Текст состоит из восьми глав, которые в основном отражают маршрут путешествия[414]. С географическими названиями связана расстановка акцентов: Эчмиадзин — старая столица, культура, Айгер-Лич (около 15 километров от Эривани) — новое время, гидроэлектростанция.
«Дизайн» путешествия похож на орнамент; сплетенная нить, которой, как на пестром восточном ковре, обозначены характерные и символичные места Армении. Путешественник, фигура второго плана, оставляет словесные образы как следы на ландшафте, по которому странствует, создает общий вид, мозаику: современная Армения словно демонстрируется осведомленному наблюдателю. И здесь автор придает большое значение красочности изображения. Кажется, он хочет, по крайней мере частично, последовать рекомендации своей коллеги — писательницы Мариэтты Шагинян, доставшей ему машину для поездки в Эчмиадзин и говорившей об Армении как о пестром выцветшем ковре; ее надо открывать постепенно, не одним tour de force, как он предполагал[415]. Но медлительность не для него. Он любит описывать местность во время движения, когда очень быстро меняются образы вчерашнего и сегодняшнего дня, сплавляясь в орнамент одной картины. Вид из машины по дороге в Эчмиадзин он изображает следующим образом:
Едва сели, как выдернулась из-под шин Абовянова улица, улицей Ленина ставши и ряд европейских построек неся мимо нас.
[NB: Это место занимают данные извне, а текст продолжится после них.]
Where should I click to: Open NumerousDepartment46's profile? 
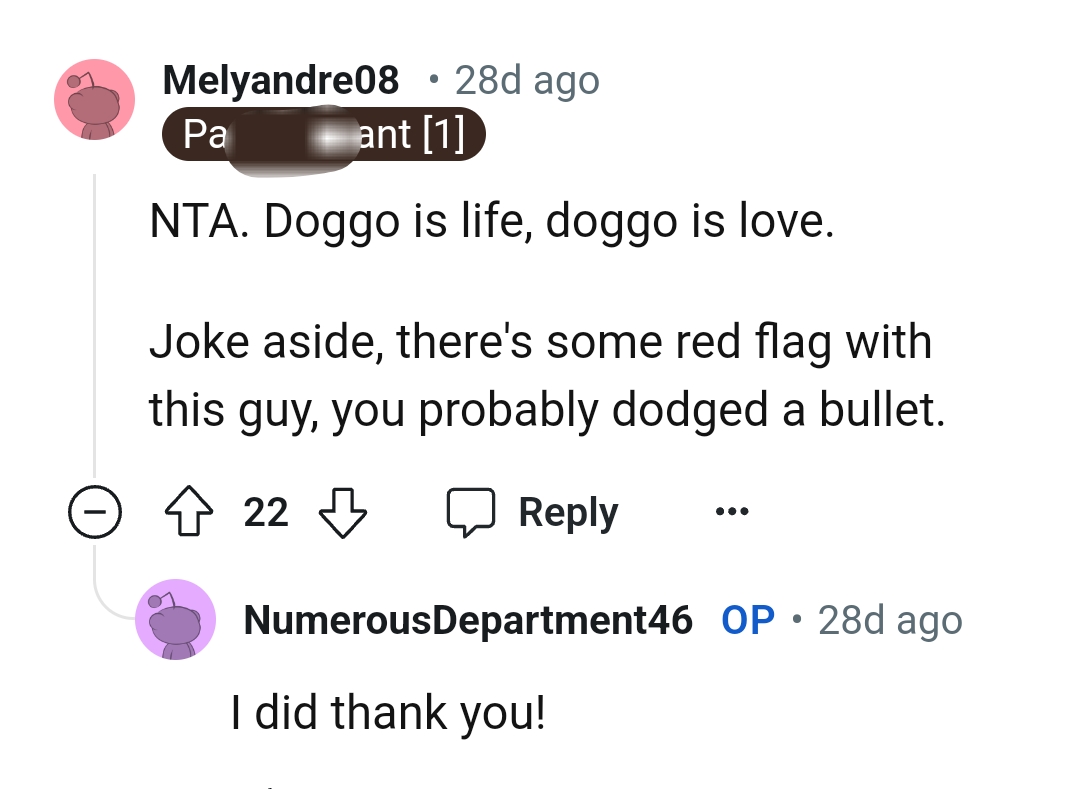click(x=468, y=620)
Вагаршак Сарапьян, наш шофер, свои зубы показывая, рвет ландшафты; и площадь является; очень нелепый собор (цвета дичьего сыра) украсился очень большой пентаграммою (кажется, — клуб комсомольский); тут ярко взорали пестроты базара, тряпьем нападая; но — брошены за спину; […] режем свободный простор, […] мелкотравная степь серебреет оливами матовыми, стайка розовопалевых птичек с нее лоскутами оторванной почвы — летит: цвета степи.
И тут мимикрия!
Этот самый оттенок степного покрова встречается в Азербайджане; он цвета орнамента пестрых носков обитателей Азербайджана, как цвет бороды, в какой красятся старцы татарские…[416]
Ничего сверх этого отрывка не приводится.